Samsung and TSMC Roadmaps: 8 and 6 nm Added, Looking at 22ULP and 12FFC
by Anton Shilov on May 5, 2017 9:30 AM ESTSamsung and TSMC made several important announcements about the present and future of their semiconductor manufacturing technologies in March. Samsung revealed that it had shipped over 70 thousand wafers processed using its first-generation 10 nm FinFET fabrication process (10LPE) and also announced major additions to its upcoming manufacturing technology roadmap. In particular, the company plans to introduce three processes it has not talked about thus far. TSMC said that it is about to start mass production of ICs (integrated circuits) using its first-gen 10 nm technology and also announced several new processes that will be launched in the coming years, including its first 7 nm EUV process due in 2019.
10 nm: Samsung Is Shipping
Update 5/12: Samsung informed us that its press release from October, 2016, compares characteristics of the 10LPE manufacturing technology with those of the 14LPE, not 14LPP. The text and table have been updated accordingly.

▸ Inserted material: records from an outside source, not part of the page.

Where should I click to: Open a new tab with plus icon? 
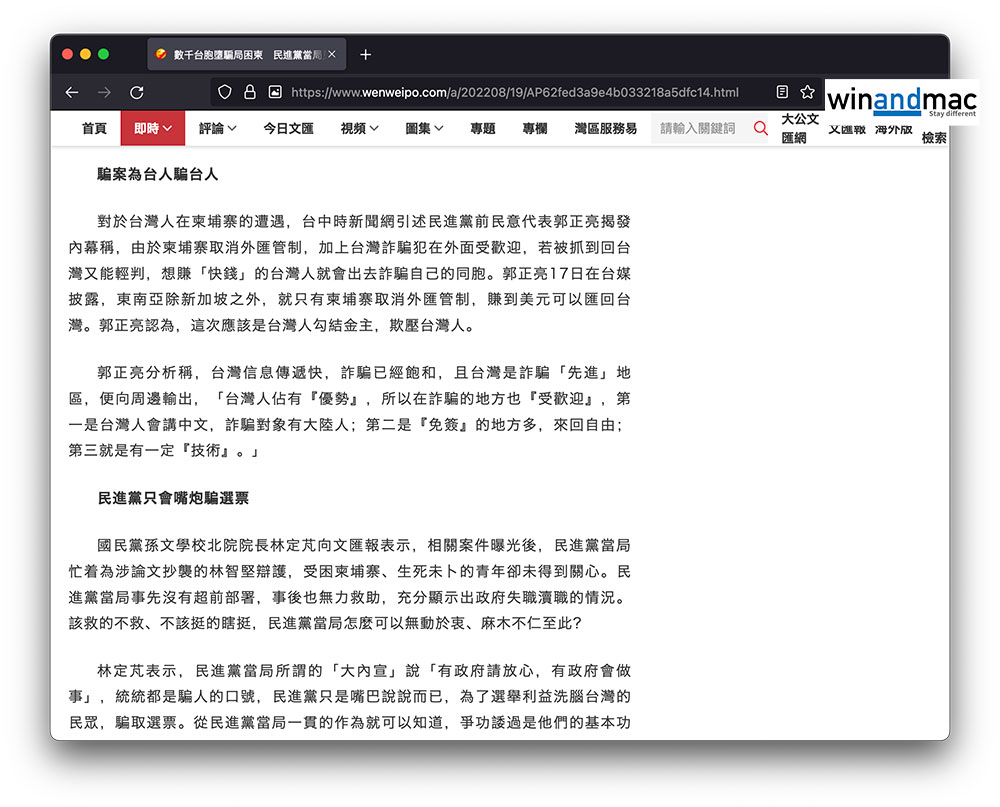tap(365, 54)
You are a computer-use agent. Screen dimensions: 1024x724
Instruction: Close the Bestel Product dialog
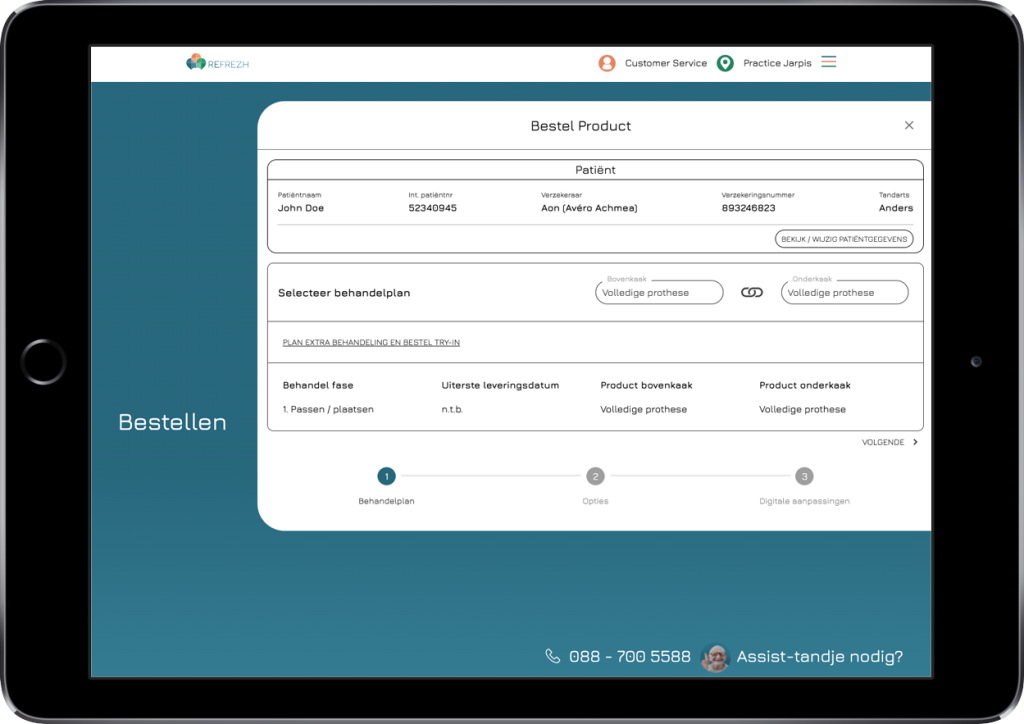909,126
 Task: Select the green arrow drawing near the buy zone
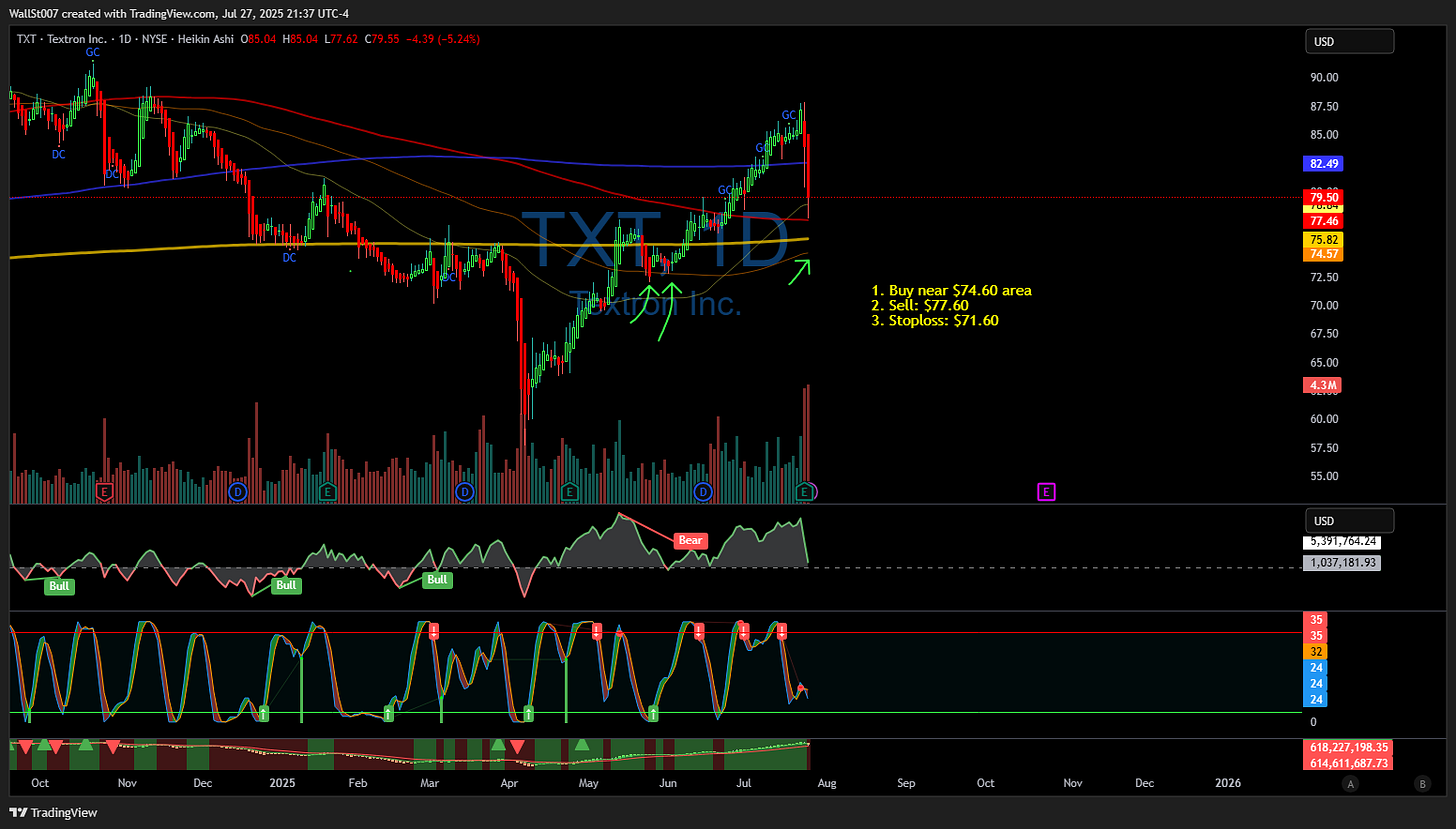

Samsung said it had started to make SoCs using its 10LPE fabrication technology last October, which is something we already knew. This manufacturing process allowed the company to make its chips 30% smaller compared to ICs made using its 14LPE process as well as reducing power consumption by 40% (at the same frequency and complexity) or increase their frequency by 27% (at the same power and complexity). So far, Samsung has processed over 70 thousand wafers using its 10LPE technology, which can give an idea about Samsung’s 10 nm production capacities (considering that the whole 10 nm production cycle is greater than the 90 days we saw with previous-gen FinFET processes). At the same time, keep in mind that Samsung does not have many 10 nm designs to manufacture right now: we know only of the company’s own Exynos 9 Octa 8895 as well as Qualcomm’s Snapdragon 835 seen in the Samsung Galaxy S8.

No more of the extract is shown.